Buffoon, a play by Anosh Irani, has caught the attention of Canadian theatre critics and earned two Dora Mavor Moore Awards from the Toronto Alliance for the Performing Arts (TAPA).

“A clown, a trapeze artist, a love triangle, a one-man tour-de-force performance in which Felix the clown takes you on a journey from cradle to grave,” reads the play synopsis on Irani’s website.

Buffoon played at Tarragon Theatre in Toronto in November and December. In June, it took home awards for outstanding new play, and outstanding performance by an actor in a leading role, which went to Anand Rajaram for his performance as Felix, a clown whose lineage includes two acrobats, and who struggles with his own destiny to be a circus performer.  

Writing the play was a long journey for Irani.

“It started out way back in 2003, as a commission from the National Arts Centre,” he says.  “I was working on a play called Manja’s Circus, which had several characters, but then the clown demanded his own one-man show. So, I had to abandon that play and write one for him.” 
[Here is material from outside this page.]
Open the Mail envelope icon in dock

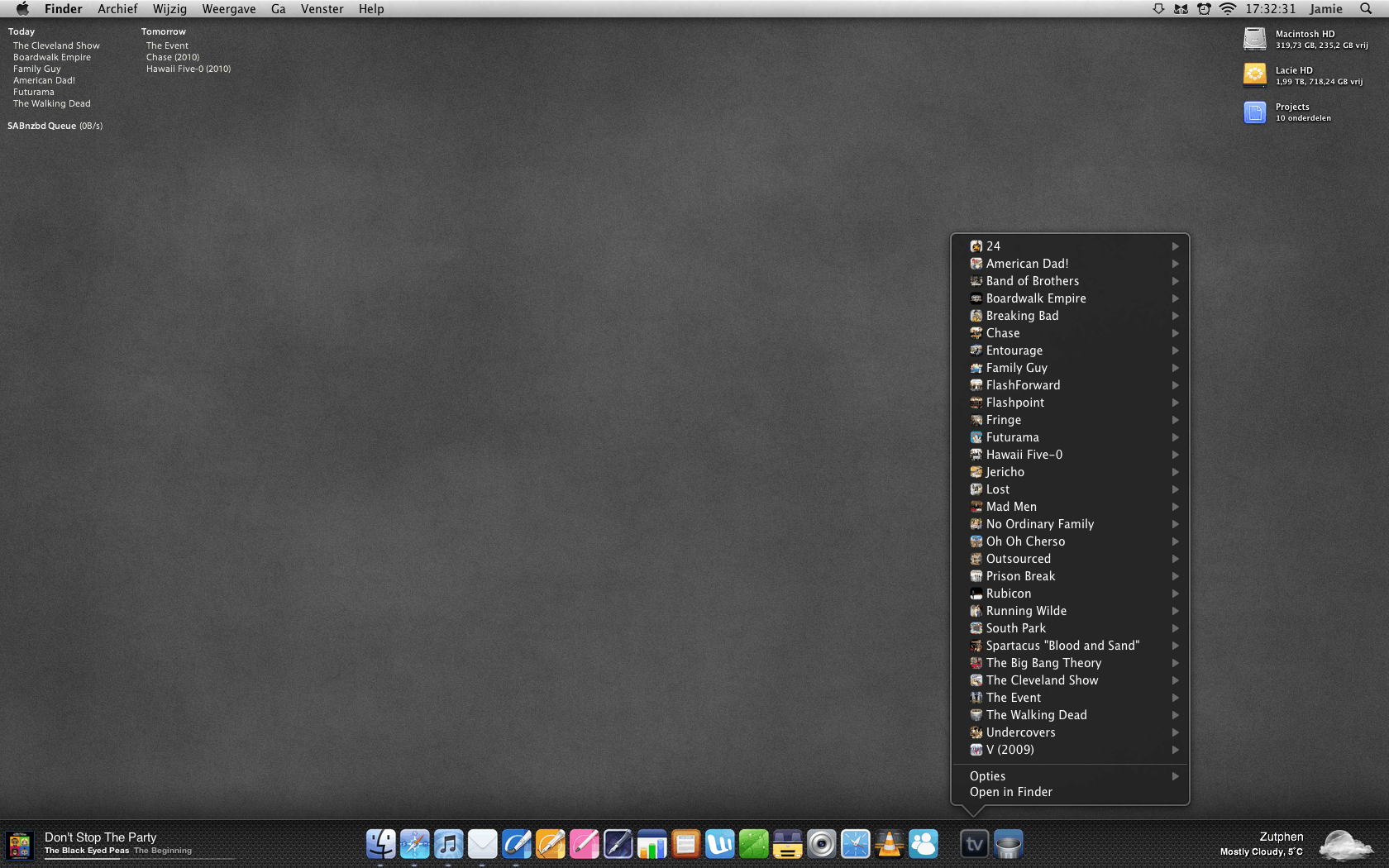pyautogui.click(x=482, y=844)
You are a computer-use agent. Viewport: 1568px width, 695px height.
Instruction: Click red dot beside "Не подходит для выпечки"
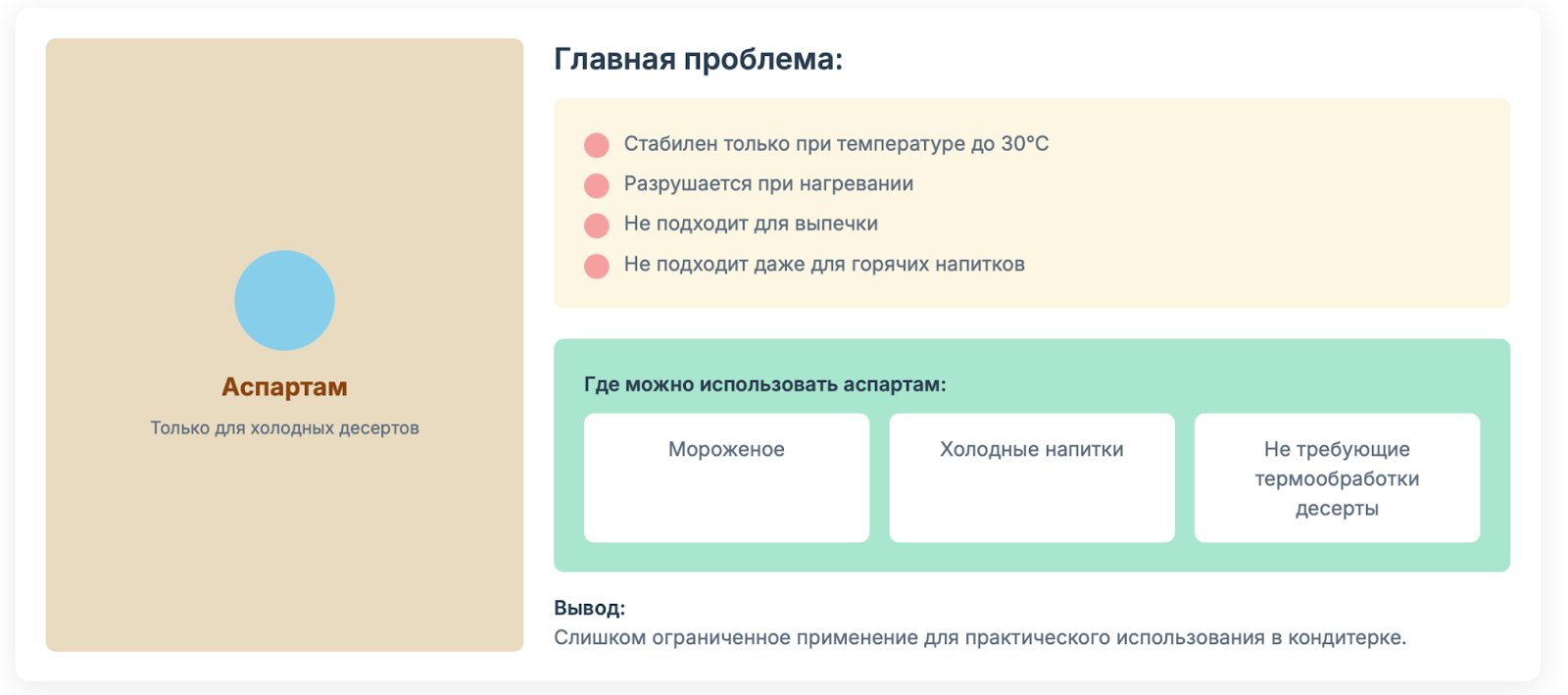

Irani has been in Bombay, India since December where he is preparing to teach World Literature 330: Adapting World Literature for the Screen. While he finalizes the course reading list, Irani is also working on a new play based on one of his short stories titled Behind the Moon.

Dora Mavor Moore Awards

On June 29, Irani attended the award’s first-ever virtual gala where he said it was a “privilege to be nominated alongside such a stellar lineup of playwrights.”

He gave a heartfelt thanks to the jurors for choosing Buffoon, to the theatre, cast and crew including director Richard Rose for guiding the characters with “love and care.” Irani also praised actor Rajaram for bringing his “own truth, his own fire, and his own empathy” to the character of Felix.

In his acceptance speech, Irani ruminated on his respect for playwrights and the difficulties and rewards that come with the art: “I think it’s extremely hard. We spend so many years working on a play, creating these characters and then we hand them over to a group of people. In a way, it’s an act of madness and also an act of faith. Sometimes your faith is rewarded and sometimes not.”

“It is important to keep going to keep having faith, because to not have faith is a kind of artistic death,” he continued. “But when that faith is rewarded like in this case with Buffoon, it gives me the strength to keep going to write the next play so that the cycle of madness and faith can continue. And for that, I’m deeply, deeply grateful.”